Dataset records =
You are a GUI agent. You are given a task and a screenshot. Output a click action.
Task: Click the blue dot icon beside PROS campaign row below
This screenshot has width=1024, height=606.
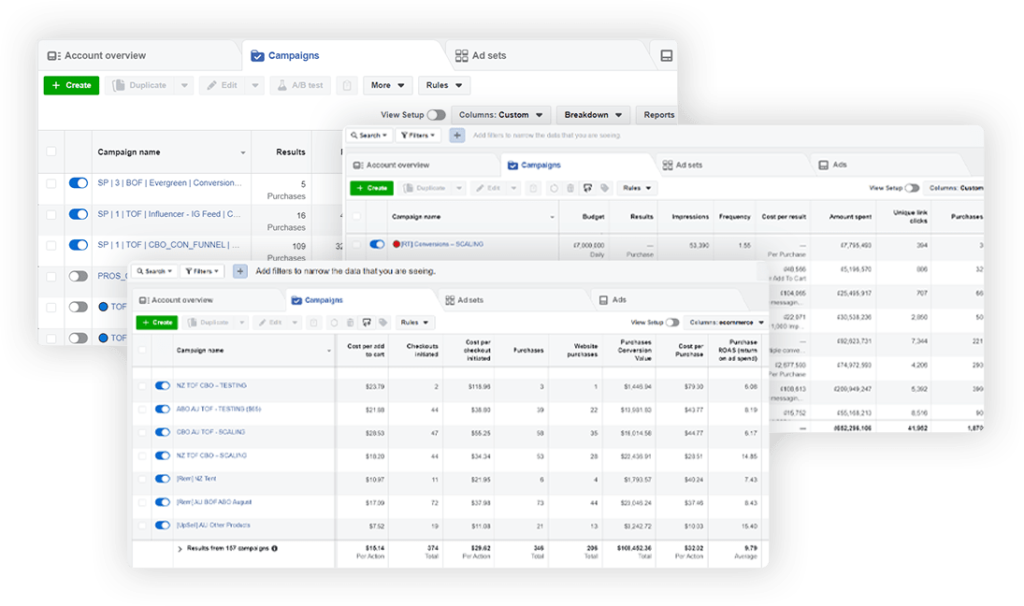point(103,307)
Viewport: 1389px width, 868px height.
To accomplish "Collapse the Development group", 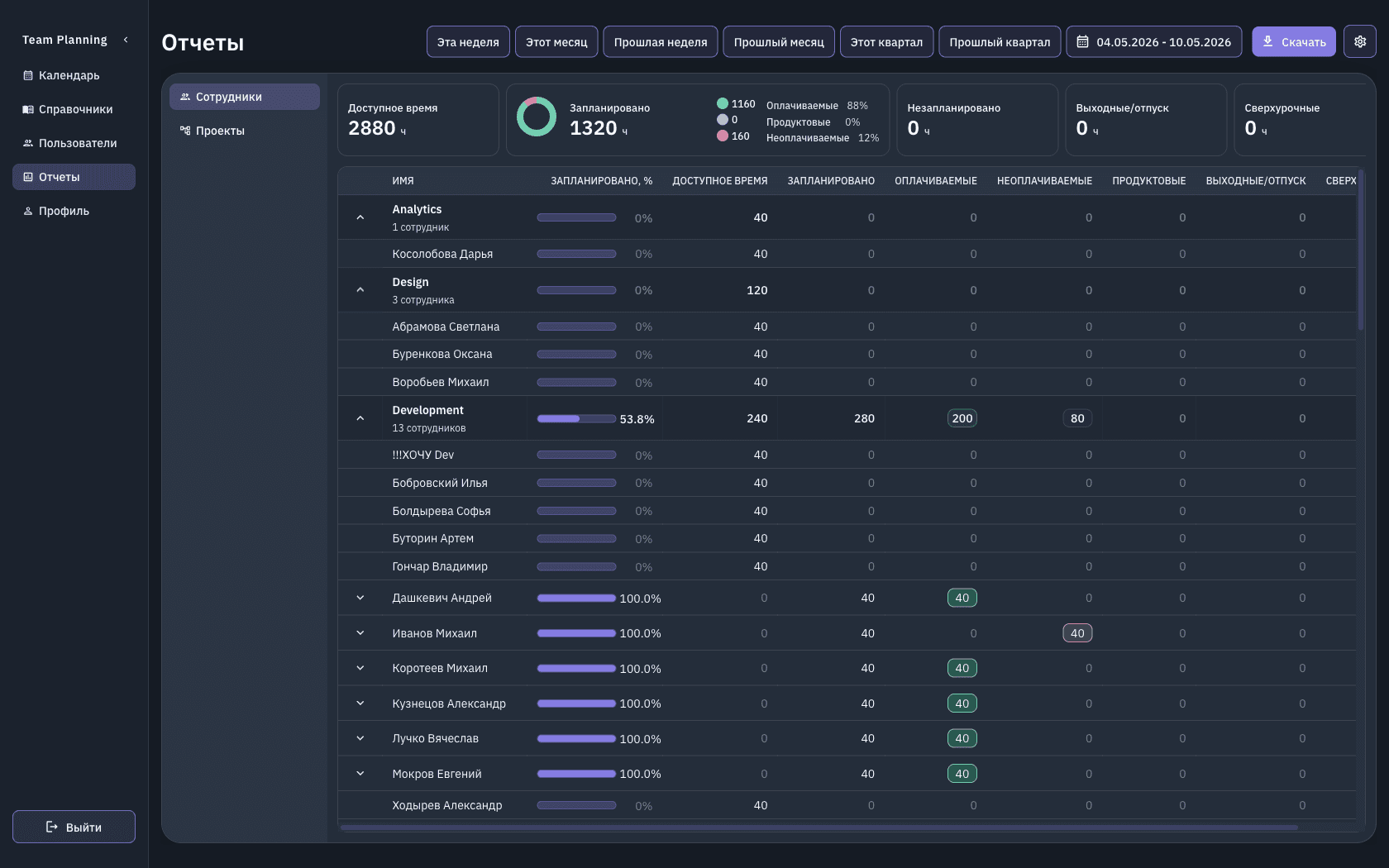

What the task asks =
Starting at the line containing "Viewport: 1389px width, 868px height." and ending with the last line of the records, format those lines as a numbered list, omitting any blank lines and leaving the pictures out.

Reply =
1. Viewport: 1389px width, 868px height.
2. To accomplish "Collapse the Development group", 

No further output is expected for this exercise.